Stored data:
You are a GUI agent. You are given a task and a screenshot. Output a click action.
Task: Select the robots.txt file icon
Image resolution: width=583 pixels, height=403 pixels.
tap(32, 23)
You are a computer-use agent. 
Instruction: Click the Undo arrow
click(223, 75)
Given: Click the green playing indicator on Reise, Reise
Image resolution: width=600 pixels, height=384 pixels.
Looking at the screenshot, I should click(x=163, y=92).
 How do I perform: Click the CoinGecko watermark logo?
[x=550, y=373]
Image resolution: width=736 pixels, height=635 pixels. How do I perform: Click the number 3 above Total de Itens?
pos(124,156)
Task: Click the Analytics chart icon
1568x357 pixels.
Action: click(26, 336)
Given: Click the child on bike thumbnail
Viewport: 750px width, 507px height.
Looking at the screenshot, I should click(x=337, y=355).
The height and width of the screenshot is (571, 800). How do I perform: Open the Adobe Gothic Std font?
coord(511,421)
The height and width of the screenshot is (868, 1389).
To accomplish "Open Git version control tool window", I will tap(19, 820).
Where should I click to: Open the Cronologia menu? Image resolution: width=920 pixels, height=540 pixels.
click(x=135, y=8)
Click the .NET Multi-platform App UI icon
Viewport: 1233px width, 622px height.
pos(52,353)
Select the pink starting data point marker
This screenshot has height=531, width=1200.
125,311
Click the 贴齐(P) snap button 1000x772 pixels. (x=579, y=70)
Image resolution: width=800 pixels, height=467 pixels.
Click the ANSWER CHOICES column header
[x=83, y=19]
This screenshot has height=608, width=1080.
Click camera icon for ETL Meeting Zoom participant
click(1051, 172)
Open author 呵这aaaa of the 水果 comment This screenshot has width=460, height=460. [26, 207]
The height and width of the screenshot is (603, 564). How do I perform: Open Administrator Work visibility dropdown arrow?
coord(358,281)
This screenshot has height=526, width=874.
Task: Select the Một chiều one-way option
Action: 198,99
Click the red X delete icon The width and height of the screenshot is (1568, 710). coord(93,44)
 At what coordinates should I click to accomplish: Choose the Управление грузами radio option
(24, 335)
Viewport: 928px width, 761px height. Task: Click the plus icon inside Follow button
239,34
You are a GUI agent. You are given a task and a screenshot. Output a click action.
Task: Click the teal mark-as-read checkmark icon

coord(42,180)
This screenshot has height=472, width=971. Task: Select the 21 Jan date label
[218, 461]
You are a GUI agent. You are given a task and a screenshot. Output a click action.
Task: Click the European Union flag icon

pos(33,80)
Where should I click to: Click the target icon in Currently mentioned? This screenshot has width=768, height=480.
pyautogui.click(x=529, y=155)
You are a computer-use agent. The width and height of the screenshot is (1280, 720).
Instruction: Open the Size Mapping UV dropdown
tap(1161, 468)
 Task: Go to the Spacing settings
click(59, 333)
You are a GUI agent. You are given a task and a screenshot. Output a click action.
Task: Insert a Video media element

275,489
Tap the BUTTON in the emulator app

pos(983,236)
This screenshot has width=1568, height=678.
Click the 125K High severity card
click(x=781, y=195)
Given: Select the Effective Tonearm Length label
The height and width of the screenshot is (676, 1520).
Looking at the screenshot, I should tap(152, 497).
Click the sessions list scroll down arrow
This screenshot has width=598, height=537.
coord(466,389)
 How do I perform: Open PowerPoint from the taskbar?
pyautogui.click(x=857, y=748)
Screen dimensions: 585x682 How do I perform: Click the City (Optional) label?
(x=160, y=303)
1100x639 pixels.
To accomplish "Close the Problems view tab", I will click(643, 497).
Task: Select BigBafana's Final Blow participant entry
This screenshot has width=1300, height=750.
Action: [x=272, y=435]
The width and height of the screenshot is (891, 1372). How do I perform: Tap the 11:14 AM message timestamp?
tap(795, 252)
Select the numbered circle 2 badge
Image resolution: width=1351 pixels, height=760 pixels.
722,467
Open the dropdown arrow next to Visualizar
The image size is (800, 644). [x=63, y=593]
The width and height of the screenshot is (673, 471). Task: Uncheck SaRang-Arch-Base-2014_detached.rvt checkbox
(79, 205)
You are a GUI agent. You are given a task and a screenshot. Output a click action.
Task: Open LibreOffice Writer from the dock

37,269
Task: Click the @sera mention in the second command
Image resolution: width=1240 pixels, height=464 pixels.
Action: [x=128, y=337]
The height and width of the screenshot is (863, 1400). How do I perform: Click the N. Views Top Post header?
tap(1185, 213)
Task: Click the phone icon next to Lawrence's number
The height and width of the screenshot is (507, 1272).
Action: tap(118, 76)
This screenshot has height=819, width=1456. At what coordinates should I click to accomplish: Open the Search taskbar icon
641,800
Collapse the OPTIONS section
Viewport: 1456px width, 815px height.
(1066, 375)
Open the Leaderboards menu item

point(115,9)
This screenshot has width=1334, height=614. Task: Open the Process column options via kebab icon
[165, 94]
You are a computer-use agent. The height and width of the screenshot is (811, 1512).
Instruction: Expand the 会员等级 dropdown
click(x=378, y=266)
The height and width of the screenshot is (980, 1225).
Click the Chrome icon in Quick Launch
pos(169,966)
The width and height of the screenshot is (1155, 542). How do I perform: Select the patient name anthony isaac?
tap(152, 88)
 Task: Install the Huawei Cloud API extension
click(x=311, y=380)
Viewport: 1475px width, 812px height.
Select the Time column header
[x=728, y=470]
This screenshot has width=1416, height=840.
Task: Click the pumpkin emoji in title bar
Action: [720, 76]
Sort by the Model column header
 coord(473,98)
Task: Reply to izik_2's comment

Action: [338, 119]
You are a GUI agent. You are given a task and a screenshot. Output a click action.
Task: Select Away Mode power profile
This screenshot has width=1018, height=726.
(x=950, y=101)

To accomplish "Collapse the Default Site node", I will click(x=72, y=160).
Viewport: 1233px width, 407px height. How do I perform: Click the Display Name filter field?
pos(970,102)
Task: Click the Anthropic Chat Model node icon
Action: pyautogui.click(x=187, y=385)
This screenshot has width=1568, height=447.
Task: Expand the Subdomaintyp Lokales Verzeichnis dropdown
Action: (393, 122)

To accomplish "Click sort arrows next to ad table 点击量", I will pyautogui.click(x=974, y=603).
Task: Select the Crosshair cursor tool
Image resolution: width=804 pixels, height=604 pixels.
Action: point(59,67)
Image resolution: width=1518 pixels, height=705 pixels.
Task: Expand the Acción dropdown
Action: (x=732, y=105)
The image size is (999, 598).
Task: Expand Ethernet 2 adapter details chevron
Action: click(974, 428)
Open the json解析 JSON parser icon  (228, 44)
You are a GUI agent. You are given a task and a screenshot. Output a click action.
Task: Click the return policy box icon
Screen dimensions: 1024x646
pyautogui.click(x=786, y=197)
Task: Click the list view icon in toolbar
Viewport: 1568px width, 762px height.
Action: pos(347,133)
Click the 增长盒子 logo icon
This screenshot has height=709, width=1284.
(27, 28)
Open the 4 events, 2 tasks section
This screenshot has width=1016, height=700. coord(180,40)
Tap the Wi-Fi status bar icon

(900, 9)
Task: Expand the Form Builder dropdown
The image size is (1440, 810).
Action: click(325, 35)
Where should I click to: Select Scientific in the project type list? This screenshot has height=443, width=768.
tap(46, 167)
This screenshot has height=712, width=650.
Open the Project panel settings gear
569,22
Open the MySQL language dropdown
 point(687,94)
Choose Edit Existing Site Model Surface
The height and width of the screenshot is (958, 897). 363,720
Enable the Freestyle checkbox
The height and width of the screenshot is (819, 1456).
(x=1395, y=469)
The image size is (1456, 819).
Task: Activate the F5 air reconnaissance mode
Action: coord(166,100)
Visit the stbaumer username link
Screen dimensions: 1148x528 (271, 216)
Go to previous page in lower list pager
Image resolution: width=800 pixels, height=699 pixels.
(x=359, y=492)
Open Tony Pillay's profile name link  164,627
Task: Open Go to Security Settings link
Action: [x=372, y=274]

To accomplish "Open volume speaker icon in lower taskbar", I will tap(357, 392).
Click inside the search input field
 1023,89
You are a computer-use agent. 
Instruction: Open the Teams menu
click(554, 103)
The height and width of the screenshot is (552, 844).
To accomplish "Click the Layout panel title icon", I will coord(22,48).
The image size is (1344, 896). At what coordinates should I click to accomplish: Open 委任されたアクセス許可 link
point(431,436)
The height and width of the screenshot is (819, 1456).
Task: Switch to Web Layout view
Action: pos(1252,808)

What is being asked:
Reproduce, without any changes, the lines of the stored data from the line containing "The image size is (1344, 896)." through the final line of the records.

Correct output:
The image size is (1344, 896). At what coordinates should I click to accomplish: Open 委任されたアクセス許可 link
point(431,436)
The height and width of the screenshot is (819, 1456).
Task: Switch to Web Layout view
Action: pos(1252,808)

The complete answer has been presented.